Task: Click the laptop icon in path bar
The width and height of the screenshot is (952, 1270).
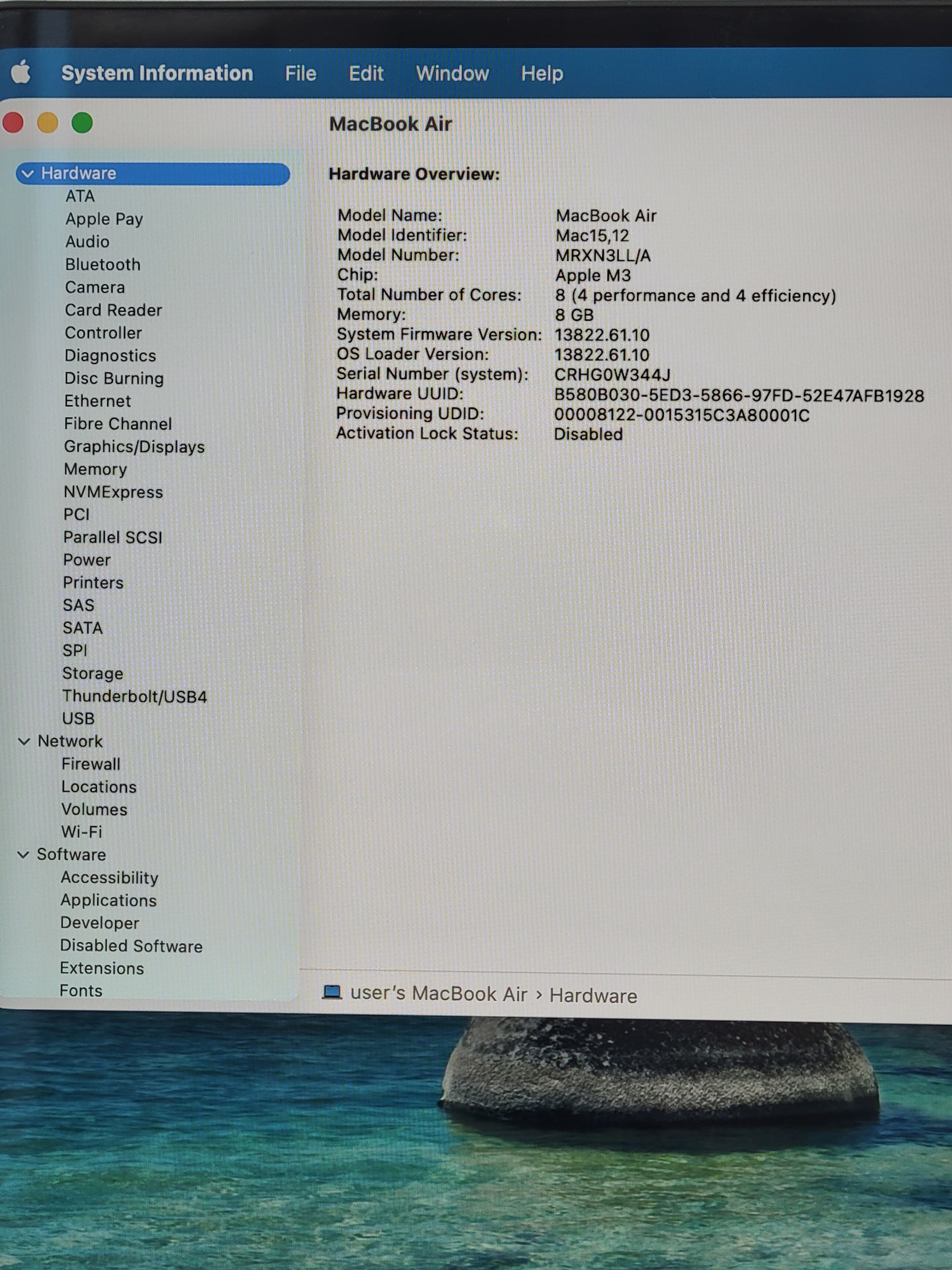Action: (332, 992)
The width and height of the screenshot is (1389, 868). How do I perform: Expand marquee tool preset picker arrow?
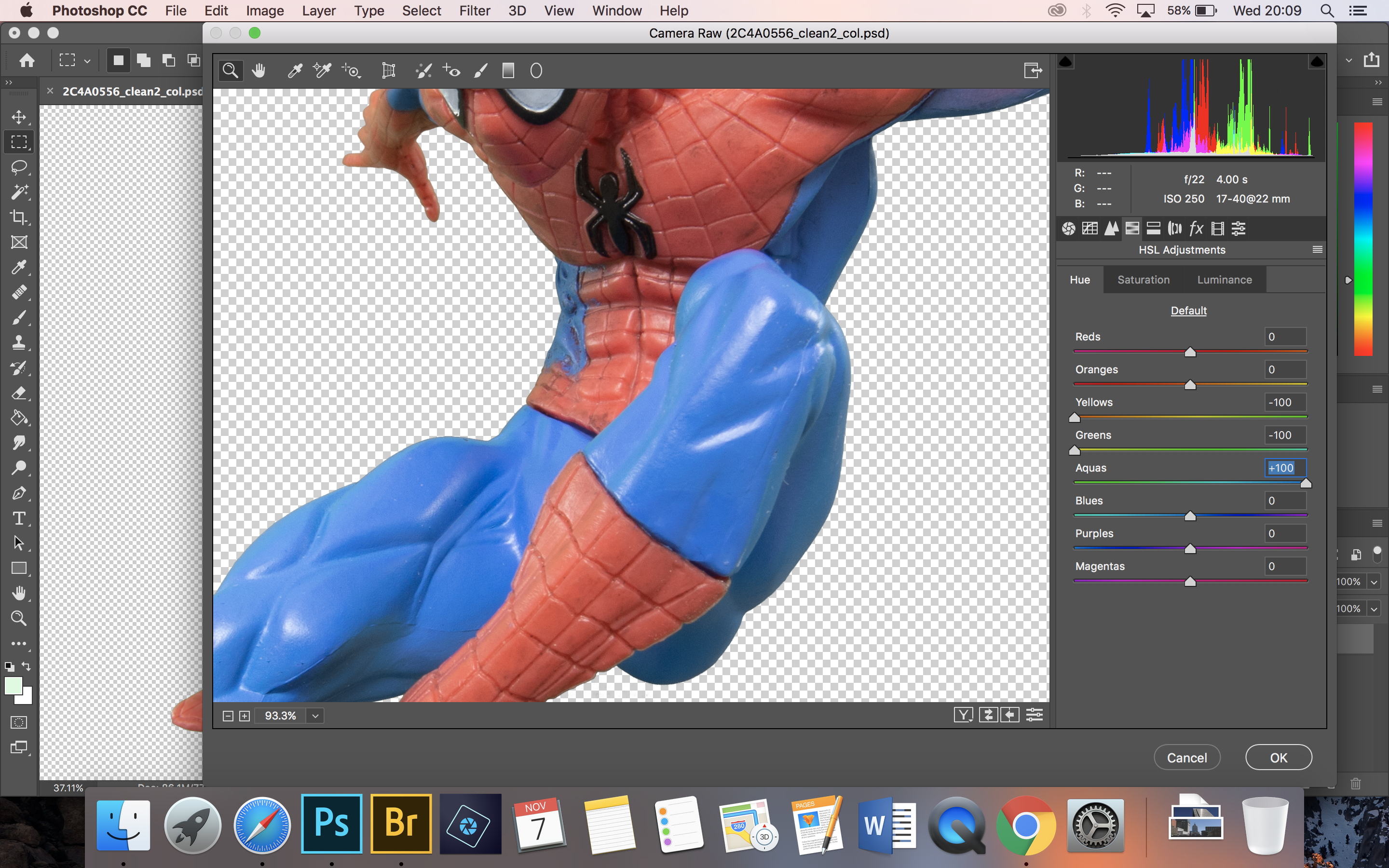(87, 60)
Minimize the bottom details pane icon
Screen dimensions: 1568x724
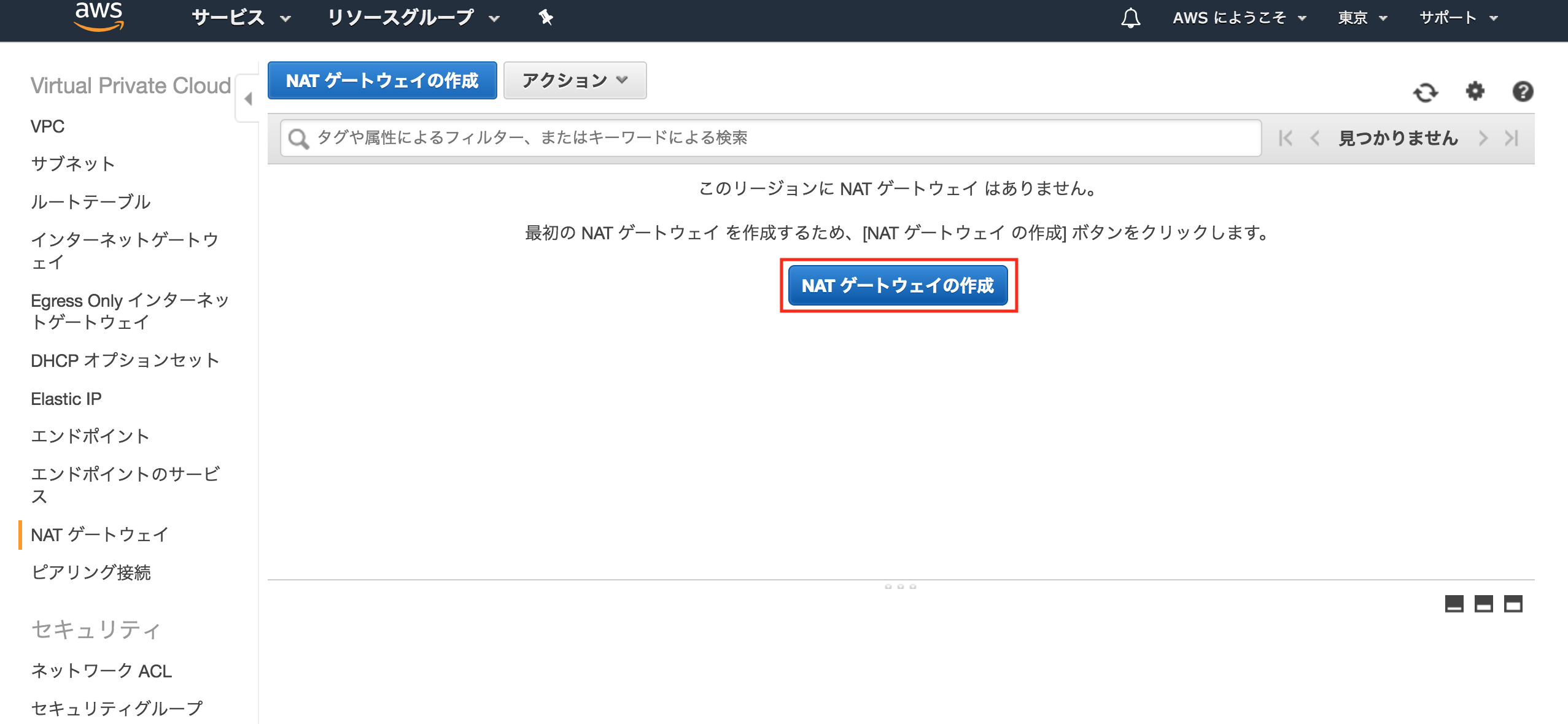pos(1454,604)
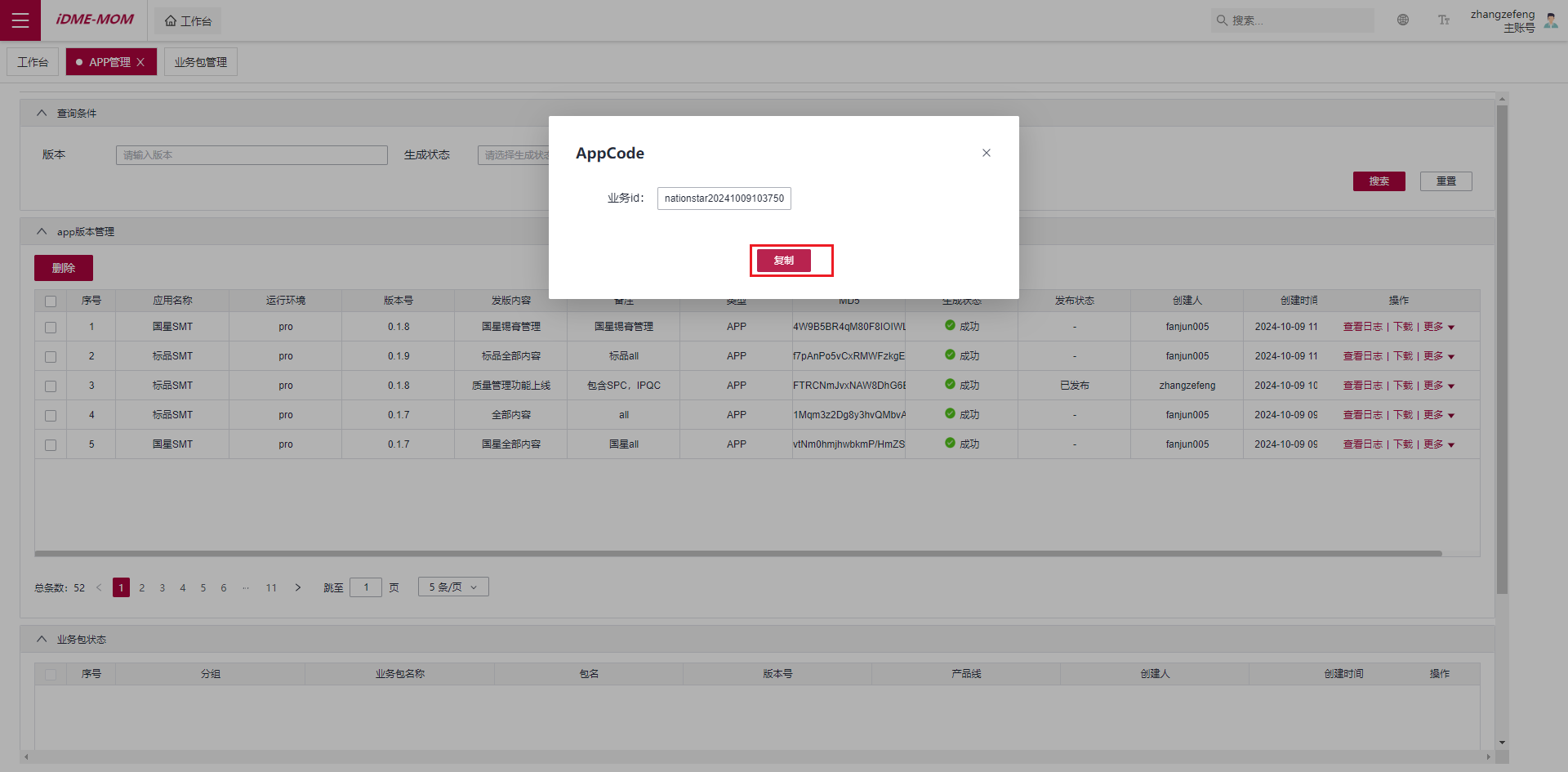Switch to the 业务包管理 tab
The height and width of the screenshot is (772, 1568).
(200, 61)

Exercise directions: What you return must match the material above exactly, apart from its pictures.

Result for this exercise:
Task: Click the laptop icon in path bar
The width and height of the screenshot is (952, 1270).
Action: (332, 992)
The width and height of the screenshot is (1389, 868). How do I perform: Expand marquee tool preset picker arrow?
(87, 60)
Minimize the bottom details pane icon
Screen dimensions: 1568x724
pos(1454,604)
Switch to the 业务包管理 tab
The height and width of the screenshot is (772, 1568).
(200, 61)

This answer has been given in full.